*GIVEN TEXT*:
Introduction to Deep Learning with Keras and tensorFlow

Introduction to Deep Learning with Keras and tensorFlow

Introduction

Keras is an open-source software library that provides a Python interface for artificial neural networks. It works with TensorFlow, JAX, and PyTorch interchangeably.

Keras, as a high level library, allows to easily define complex ANN architectures to experiment on your data. Keras also supports GPU, which becomes essential for processing huge amount of data and developing machine learning models.

Among Keras characteristics that make it an attractive option for DL are: - User friendly, with a simple, consistent interface optimized for common use cases - Modular and Composable, with easy to connect configutrable building-blocks - Easy to extend, adding new moduels and classes

Installation and Setup

Keras runs on top of TensorFlow, which can be installed using pip:

pip install tensorflow

Once TensorFlow is installed, Keras can be accessed directly as tensorflow.keras.

Keras with Multiple Backends: JAX, TensorFlow, and PyTorch

Starting with Keras 3, the Keras API supports running the same code with different computation engines called backends. You can choose between:

  • "tensorflow" → uses TensorFlow as the backend.
  • "jax" → uses JAX, a high-performance numerical computing library from Google.
  • "torch" → uses PyTorch as the backend.

What is a backend?

The backend is the engine that performs the mathematical operations and model training. In earlier versions, Keras relied only on TensorFlow (via tensorflow.keras). Now, you can switch backends without changing your model code.

*JOBS*:
1) Summarize the Keras introduction above in two sentences.
2) According to the Keras introduction above, what did Keras rely on in earlier versions?

*SUPPLIED INFORMATION*:

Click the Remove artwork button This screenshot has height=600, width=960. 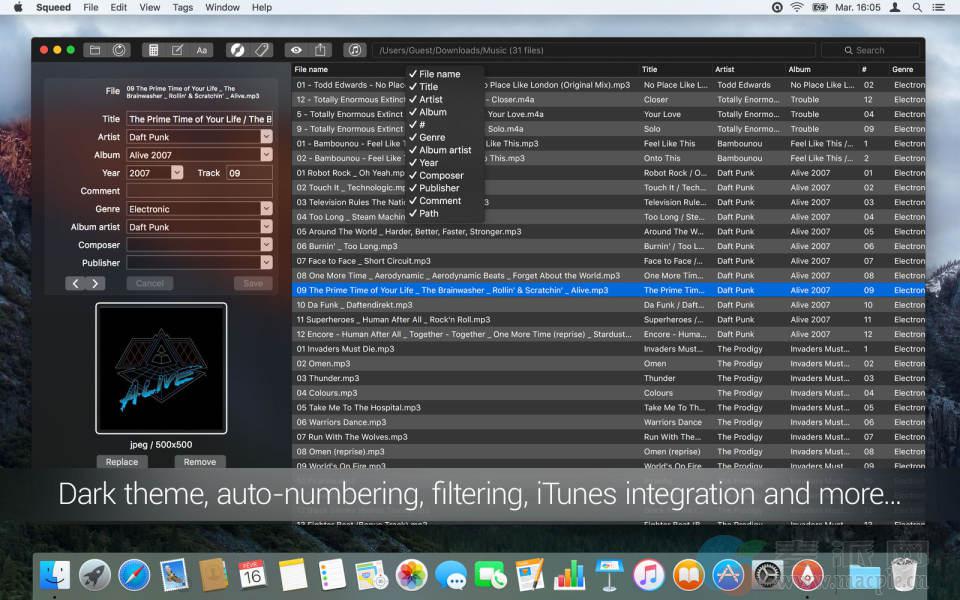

*FULL ANSWERS*:
1) Keras is an open-source, user-friendly, modular, and easy-to-extend library that gives Python an interface for artificial neural networks and supports GPU. It is installed through TensorFlow with pip, and starting with Keras 3 the same code can run on a TensorFlow, JAX, or PyTorch backend.

2) Only TensorFlow, via tensorflow.keras.